Once it was established that C6H6 was the molecular formula for benzene, the next step was to deduce its structure. The 1:1 ratio of carbon to hydrogen suggested the presence of multiple bonds. Eventually a cyclic arrangement of carbon atoms with alternating single and double bonds was proposed. X-ray diffraction patterns showed that a regular hexagonal arrangement of carbon atoms in benzene where all carbon atoms had the same length suggesting they were all equivalent. The carbon- carbon bond length in benzene is intermediate between that of a single and a double carbon-carbon double bond. They are also of intermediate strength.

Answer 40

The chemical behaviour of benzene differs from what would normally be expected of alkenes. Like alkenes, benzene is unsaturated, but unlike alkenes, it does not readily undergo addition reactions.

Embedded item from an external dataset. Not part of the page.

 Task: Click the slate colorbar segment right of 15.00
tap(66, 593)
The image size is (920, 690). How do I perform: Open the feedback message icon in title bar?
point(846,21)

Alkenes undergo addition reactions, where the double bond breaks and the carbon atoms on either side form bonds with new species. In benzene, addition would disrupt the stabilising effect of the delocalised electron ring, which would be energetically unfavourable. Instead, benzene tends to undergo substitution reactions.

Answer 41

Formal charge is the charge an atom would have if all the bonding electrons in the molecule were shared equally, and if its non-bonding electrons were not shared at all. We can assign formal charge to atoms in a molecule to select the best lewis formula when several are possible. Formal charge is calculated by looking at the electrons an atom has before and after bonding

Answer 42

FC=VE-(NBE+1/2BE) where: FC= formal charge VE= number of valence electrons NBE= number of non-bonding electrons assigned to the atom in the lewis formula BE= number of bonding electrons assigned to the atom in the lewis formula

Answer 43

Imagine an invisible line between the nuclei of two bonding atoms. This line is known as the bond axis or internuclear axis. The two 1s orbitals will overlap along this axis to form a sigma bond. This means that there is a region of high electron density along the bond axis

Answer 44

If p orbitals are present in two neighbouring atoms, they can overlap sideways, above and below the bond axis. This type of overlap forms a pi bond. In pi bonds, the electron density is concentrated at opposite sides of the bond axis

Answer 45

one sigma bond

Answer 46

one sigma bond and one pi bond

Answer 47

one sigma bond and two pi bonds

Answer 48

methane, CH4, has a tetrahedral structure. However the ground state of carbon, 1s2 2s2 2p2, contradicts these observations. Carbon contains two unpaired 2p electrons and therefore should form two bonds (one involving each unpaired electron), not four. Furthermore, the two occupied 2p orbitals are at 90° from one another, not 109.5°. This means that the atomic orbitals must undergo certain changes when they form bonds.

Answer 49

Hybridisation is the concept of mixing atomic orbitals to form two hybrid orbitals for bonding

Answer 50

the electrostatic attraction between metal cations and delocalised electrons

Answer 51

metals are typically: - good electrical conductors because they contain mobile delocalised electrons - good thermal conductors because they contain mobile delocalised electrons and closely packed cations - malleable and ductile, because the layers of cations can slide past each other without breaking the metallic bonds.

Answer 52

The stronger the attractions between the cations and the delocalised electrons, the stronger the metallic bond. Metallic bond strength decreases with greater ionic radius, and increases with greater ionic charge A third factor, related to ionic charge, is the electron density of the sea of delocalised electrons.

Answer 53

Alloys are mixtures. The ratio of the components in an alloy can vary without changing the density of the substance. For example, the proportion of carbon in steel ranges from traces to about 2%. In addition, the components of alloys retain many of their original properties.

Answer 54

Alloying involves the addition of atoms or ions with a different radius to the cations of the pure metal, which disrupts the regular structure of the lattice. When an alloy is struck with a force, the layers of cations do not slide past each other as easily. Therefore, alloys are usually stronger than pure metals.